#### [Required task]
Can you scale the material starting at the line that contains "Viewport: 1366px width, 606px" and ending at the line that contains "click(999, 338)", with both lines included? Give every line in that span again, requests included, with each click coordinate in the answers multiplied by 1.35 and rounded to a whole number, halves rounding up.

#### [Given data]

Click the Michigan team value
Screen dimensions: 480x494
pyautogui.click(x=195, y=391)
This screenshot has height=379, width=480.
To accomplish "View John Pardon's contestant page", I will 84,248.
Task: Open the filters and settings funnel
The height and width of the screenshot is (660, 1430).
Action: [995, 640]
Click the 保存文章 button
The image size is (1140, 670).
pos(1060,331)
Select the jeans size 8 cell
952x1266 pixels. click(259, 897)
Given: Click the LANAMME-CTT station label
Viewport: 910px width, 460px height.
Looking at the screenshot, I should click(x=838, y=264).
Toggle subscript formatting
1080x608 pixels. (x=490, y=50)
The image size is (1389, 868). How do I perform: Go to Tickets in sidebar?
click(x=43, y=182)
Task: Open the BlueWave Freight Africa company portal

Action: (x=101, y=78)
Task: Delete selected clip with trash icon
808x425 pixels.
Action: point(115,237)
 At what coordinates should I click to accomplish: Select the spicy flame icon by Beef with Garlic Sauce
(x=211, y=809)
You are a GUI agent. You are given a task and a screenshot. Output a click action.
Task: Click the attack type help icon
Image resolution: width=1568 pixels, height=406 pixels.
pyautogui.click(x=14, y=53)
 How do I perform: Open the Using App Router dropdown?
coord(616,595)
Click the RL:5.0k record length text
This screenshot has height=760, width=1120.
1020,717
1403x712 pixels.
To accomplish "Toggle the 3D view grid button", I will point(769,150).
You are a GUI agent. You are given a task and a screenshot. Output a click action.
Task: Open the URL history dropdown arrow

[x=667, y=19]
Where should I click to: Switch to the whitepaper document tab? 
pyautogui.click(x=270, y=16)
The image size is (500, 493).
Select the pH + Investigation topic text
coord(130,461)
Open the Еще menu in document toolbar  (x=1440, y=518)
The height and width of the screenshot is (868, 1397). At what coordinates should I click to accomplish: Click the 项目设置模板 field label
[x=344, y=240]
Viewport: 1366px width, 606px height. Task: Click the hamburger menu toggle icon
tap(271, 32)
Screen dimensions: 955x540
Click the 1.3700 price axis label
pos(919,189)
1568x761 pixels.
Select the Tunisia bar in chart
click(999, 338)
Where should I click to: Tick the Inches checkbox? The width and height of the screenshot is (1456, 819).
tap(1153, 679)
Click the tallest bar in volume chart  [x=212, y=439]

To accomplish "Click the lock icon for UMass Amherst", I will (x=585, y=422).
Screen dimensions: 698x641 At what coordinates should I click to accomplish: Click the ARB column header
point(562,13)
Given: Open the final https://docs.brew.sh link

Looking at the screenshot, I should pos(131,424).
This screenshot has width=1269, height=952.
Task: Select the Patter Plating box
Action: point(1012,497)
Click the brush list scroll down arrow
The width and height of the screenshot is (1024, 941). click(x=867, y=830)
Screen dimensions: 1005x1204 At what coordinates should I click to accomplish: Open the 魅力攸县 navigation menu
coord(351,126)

#### [Written solution]
Viewport: 1366px width, 606px height. Task: Click the hamburger menu toggle icon
tap(366, 43)
Screen dimensions: 955x540
Click the 1.3700 price axis label
pos(1241,255)
1568x761 pixels.
Select the Tunisia bar in chart
click(1349, 456)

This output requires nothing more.